Sir Kier Starmer’s speech on Monday morning painted an almost apocalyptic picture of the future of his country, were he to be ousted from the Prime Ministership. He said “our country will go down a dark path”. Referencing the gains by Reform UK and the Greens, he stated that Labour is “battling the despair upon which they prey”. “Change cannot come quick enough”. “People need hope”. “Incremental change won’t cut it”.

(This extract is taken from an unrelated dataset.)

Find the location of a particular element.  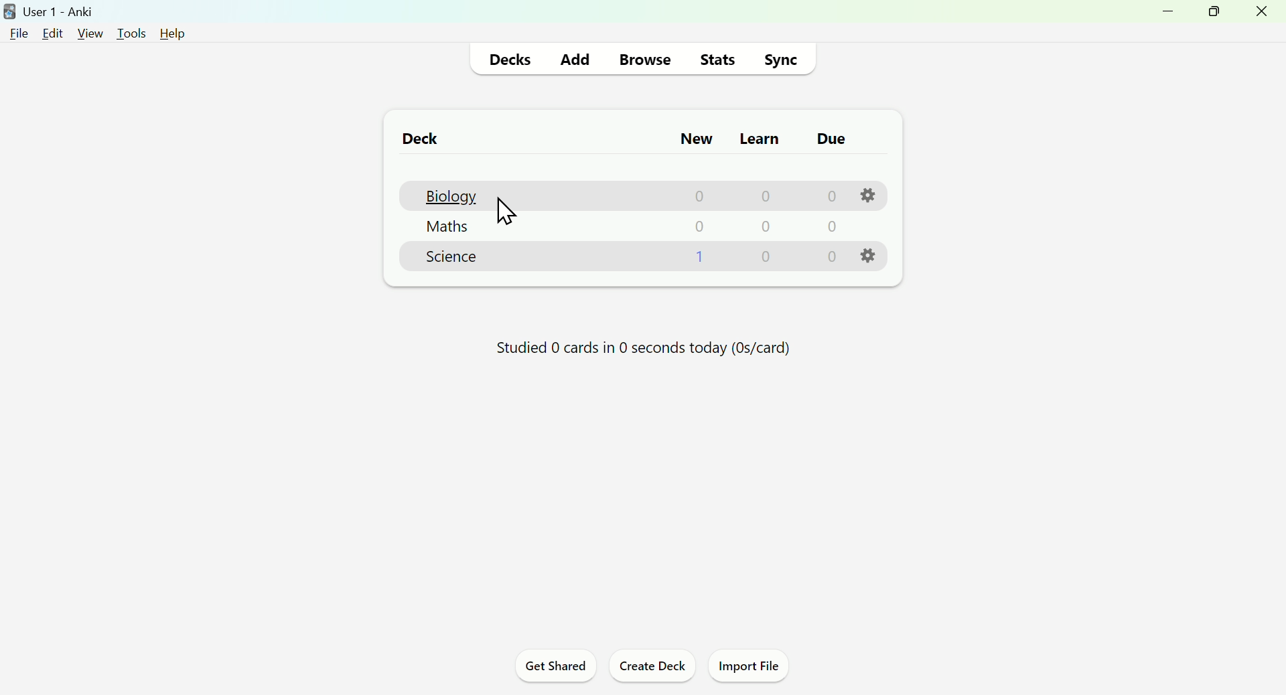

Learn is located at coordinates (761, 138).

Starmer described “a battle for the soul of our nation”. There’s the rub. He is Prime Minister of a multi-national country. There was no focus on Scotland, Wales nor Northern Ireland. Indeed, England wasn’t referenced. It didn’t need to be: for Keir Starmer and the Labour bigwigs, Englishness and Britishness appear interchangeable. This was a speech by a decent Englishman which had no resonance for the non-English UK nations.

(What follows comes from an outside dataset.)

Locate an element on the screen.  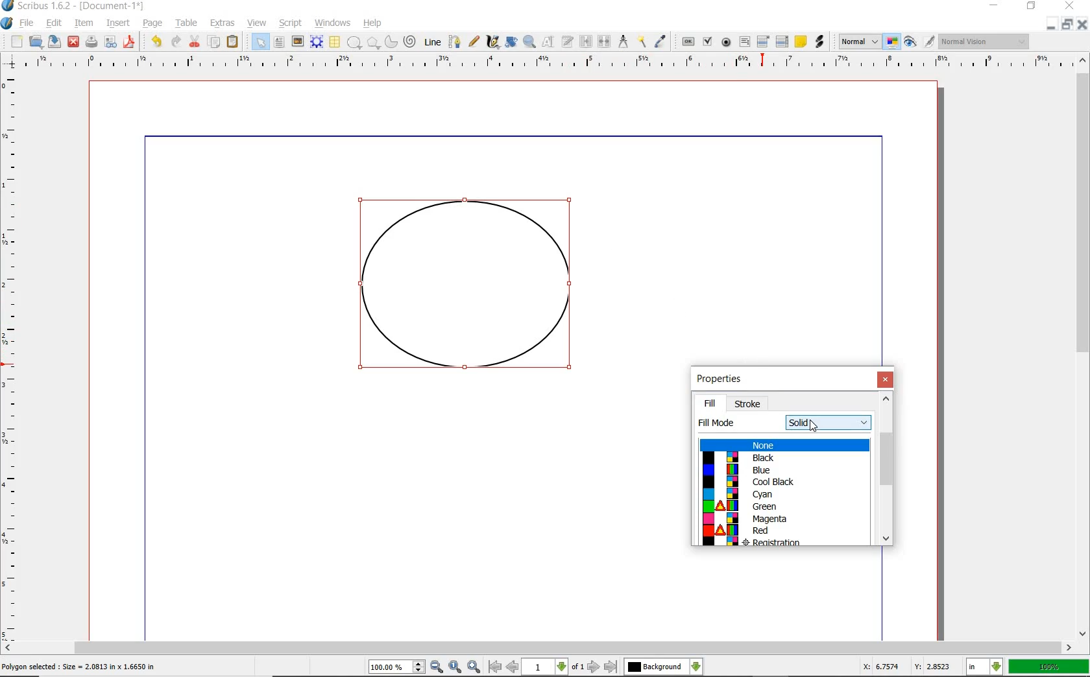
SCROLLBAR is located at coordinates (537, 648).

The election results have seen the annihilation of the old British unionist parties in Wales and Scotland. Together, the Labour and Conservative parties won 22% of Scottish seats, and 17% of Welsh seats. (Remember that, unlike the English-local or Westminster elections, the Scottish and Welsh electoral systems are proportional.) Nothing like this has been seen before, electorally.

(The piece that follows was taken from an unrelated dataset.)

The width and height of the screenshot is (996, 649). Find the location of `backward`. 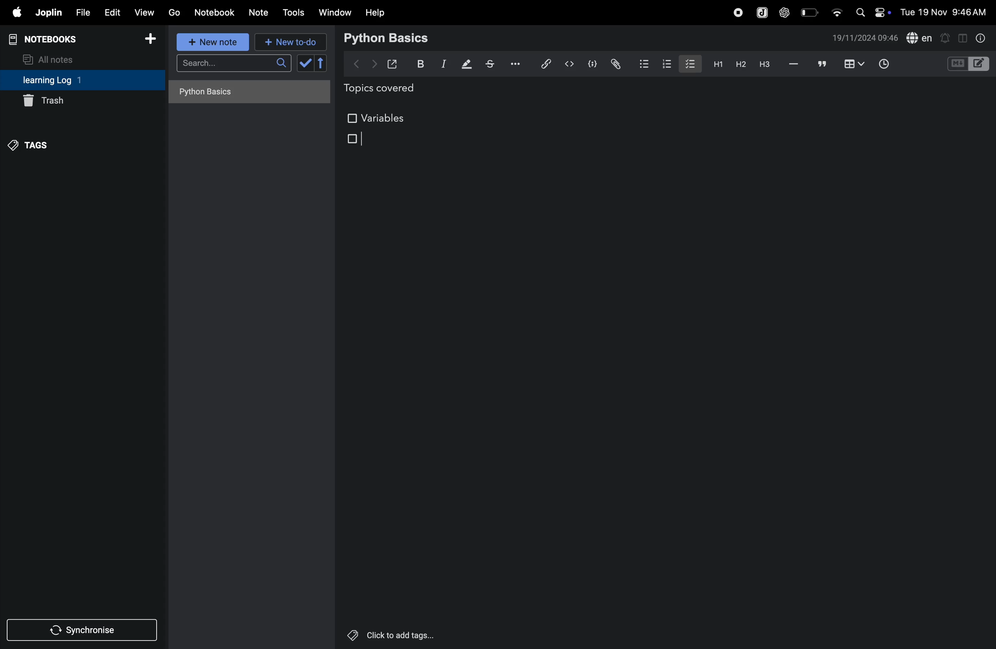

backward is located at coordinates (357, 63).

These two old parties are sclerotic. They cannot imagine a British government that doesn’t include one of them. They are majoritarian by nature. They won’t trust the people of the UK with a proportional electoral system, believing themselves above the people. They see nothing wrong with a party that gains one-third of the vote winning two-thirds of the seats, as happened in 2024. Their hubris will result in a farrago of Faragistas running the UK into the ground and the departure of Scotland and, possibly, Wales. (Politico poll of polls currently has Scottish independence running at 51% – 46% in favour of independence, the second-highest margin since the 2014 referendum.)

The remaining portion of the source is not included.